Einträge zu Text und Elementposition:

==*==

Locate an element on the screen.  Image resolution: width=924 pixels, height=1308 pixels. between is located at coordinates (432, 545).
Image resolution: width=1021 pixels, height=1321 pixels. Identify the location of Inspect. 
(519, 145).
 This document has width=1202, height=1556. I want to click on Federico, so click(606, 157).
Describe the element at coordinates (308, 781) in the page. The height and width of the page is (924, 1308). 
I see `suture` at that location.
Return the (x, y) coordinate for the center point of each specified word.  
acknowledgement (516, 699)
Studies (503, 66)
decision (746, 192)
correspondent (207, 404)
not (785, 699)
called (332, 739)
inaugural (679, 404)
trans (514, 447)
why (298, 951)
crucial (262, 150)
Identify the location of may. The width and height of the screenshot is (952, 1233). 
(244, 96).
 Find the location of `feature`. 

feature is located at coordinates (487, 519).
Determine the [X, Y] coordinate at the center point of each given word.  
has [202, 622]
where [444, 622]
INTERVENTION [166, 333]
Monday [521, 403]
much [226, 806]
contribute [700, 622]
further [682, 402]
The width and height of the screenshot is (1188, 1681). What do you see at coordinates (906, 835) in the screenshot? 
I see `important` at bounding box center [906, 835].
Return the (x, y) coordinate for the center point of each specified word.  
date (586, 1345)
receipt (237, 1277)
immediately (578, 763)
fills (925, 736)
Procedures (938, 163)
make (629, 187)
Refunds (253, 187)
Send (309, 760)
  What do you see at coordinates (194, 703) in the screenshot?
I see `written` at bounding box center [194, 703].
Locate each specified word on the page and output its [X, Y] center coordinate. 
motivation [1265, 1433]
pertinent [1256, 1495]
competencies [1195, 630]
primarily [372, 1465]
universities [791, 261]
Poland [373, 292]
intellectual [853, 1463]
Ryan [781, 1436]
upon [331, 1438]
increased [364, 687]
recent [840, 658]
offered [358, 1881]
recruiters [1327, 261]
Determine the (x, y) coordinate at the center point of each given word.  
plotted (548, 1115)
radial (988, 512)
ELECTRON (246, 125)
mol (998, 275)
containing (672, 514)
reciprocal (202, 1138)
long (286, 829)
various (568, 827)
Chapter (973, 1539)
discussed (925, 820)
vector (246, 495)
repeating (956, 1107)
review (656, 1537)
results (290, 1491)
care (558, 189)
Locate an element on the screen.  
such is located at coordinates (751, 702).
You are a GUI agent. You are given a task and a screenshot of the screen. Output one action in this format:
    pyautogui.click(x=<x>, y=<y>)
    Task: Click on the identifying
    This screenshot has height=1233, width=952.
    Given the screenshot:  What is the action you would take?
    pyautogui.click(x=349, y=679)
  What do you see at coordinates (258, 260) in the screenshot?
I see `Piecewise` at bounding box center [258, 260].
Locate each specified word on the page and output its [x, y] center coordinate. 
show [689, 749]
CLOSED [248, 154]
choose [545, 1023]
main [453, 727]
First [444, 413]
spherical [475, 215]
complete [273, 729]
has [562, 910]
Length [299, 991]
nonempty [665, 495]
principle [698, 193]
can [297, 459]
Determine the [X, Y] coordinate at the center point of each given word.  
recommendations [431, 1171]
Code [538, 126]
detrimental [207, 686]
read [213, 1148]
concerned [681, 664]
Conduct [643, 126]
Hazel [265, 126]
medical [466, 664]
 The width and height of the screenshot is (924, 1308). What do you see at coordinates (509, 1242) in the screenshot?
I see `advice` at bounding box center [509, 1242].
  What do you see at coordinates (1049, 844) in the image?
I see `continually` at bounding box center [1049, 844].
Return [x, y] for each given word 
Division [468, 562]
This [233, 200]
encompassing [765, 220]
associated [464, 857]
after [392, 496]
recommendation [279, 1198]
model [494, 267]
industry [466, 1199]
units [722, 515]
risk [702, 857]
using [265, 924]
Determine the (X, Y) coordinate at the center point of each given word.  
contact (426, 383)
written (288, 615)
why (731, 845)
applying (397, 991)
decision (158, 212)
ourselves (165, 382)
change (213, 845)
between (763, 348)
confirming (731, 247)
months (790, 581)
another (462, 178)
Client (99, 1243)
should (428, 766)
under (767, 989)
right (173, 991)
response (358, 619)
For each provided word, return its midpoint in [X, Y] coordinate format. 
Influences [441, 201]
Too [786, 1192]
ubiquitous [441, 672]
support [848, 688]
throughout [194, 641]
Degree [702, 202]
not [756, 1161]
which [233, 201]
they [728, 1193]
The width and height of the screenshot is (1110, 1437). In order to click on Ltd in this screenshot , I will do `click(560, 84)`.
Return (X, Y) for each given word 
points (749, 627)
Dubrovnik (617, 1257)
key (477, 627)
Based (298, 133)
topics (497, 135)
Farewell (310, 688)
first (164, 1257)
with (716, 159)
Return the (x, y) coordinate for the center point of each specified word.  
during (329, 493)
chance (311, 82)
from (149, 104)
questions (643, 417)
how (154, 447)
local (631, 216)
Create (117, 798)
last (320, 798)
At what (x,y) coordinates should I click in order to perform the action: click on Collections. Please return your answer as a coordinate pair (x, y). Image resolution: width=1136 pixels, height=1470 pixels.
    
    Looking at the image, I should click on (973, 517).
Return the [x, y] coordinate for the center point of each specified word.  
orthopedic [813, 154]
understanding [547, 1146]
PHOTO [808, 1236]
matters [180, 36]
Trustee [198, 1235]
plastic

==*==

Aufgabenstellung:
Formatiere den Abschnitt der Daten von der Zeile mit „further [682, 402]“ bis einschließlich der Zeile mit „such is located at coordinates (751, 702).“ als Markdown-Tabelle mit den Spalten „Nr.“ für die fortlaufende Zeilennummer und „Inhalt“ für die Zeile selbst. Leerzeilen werden dabei ausgelassen.

Ergebnis:
| Nr. | Inhalt |
|---|---|
| 1 | further [682, 402] |
| 2 | The width and height of the screenshot is (1188, 1681). What do you see at coordinates (906, 835) in the screenshot?  |
| 3 | I see `important` at bounding box center [906, 835]. |
| 4 | Return the (x, y) coordinate for the center point of each specified word.   |
| 5 | date (586, 1345) |
| 6 | receipt (237, 1277) |
| 7 | immediately (578, 763) |
| 8 | fills (925, 736) |
| 9 | Procedures (938, 163) |
| 10 | make (629, 187) |
| 11 | Refunds (253, 187) |
| 12 | Send (309, 760) |
| 13 |   What do you see at coordinates (194, 703) in the screenshot? |
| 14 | I see `written` at bounding box center [194, 703]. |
| 15 | Locate each specified word on the page and output its [X, Y] center coordinate.  |
| 16 | motivation [1265, 1433] |
| 17 | pertinent [1256, 1495] |
| 18 | competencies [1195, 630] |
| 19 | primarily [372, 1465] |
| 20 | universities [791, 261] |
| 21 | Poland [373, 292] |
| 22 | intellectual [853, 1463] |
| 23 | Ryan [781, 1436] |
| 24 | upon [331, 1438] |
| 25 | increased [364, 687] |
| 26 | recent [840, 658] |
| 27 | offered [358, 1881] |
| 28 | recruiters [1327, 261] |
| 29 | Determine the (x, y) coordinate at the center point of each given word.   |
| 30 | plotted (548, 1115) |
| 31 | radial (988, 512) |
| 32 | ELECTRON (246, 125) |
| 33 | mol (998, 275) |
| 34 | containing (672, 514) |
| 35 | reciprocal (202, 1138) |
| 36 | long (286, 829) |
| 37 | various (568, 827) |
| 38 | Chapter (973, 1539) |
| 39 | discussed (925, 820) |
| 40 | vector (246, 495) |
| 41 | repeating (956, 1107) |
| 42 | review (656, 1537) |
| 43 | results (290, 1491) |
| 44 | care (558, 189) |
| 45 | Locate an element on the screen.   |
| 46 | such is located at coordinates (751, 702). |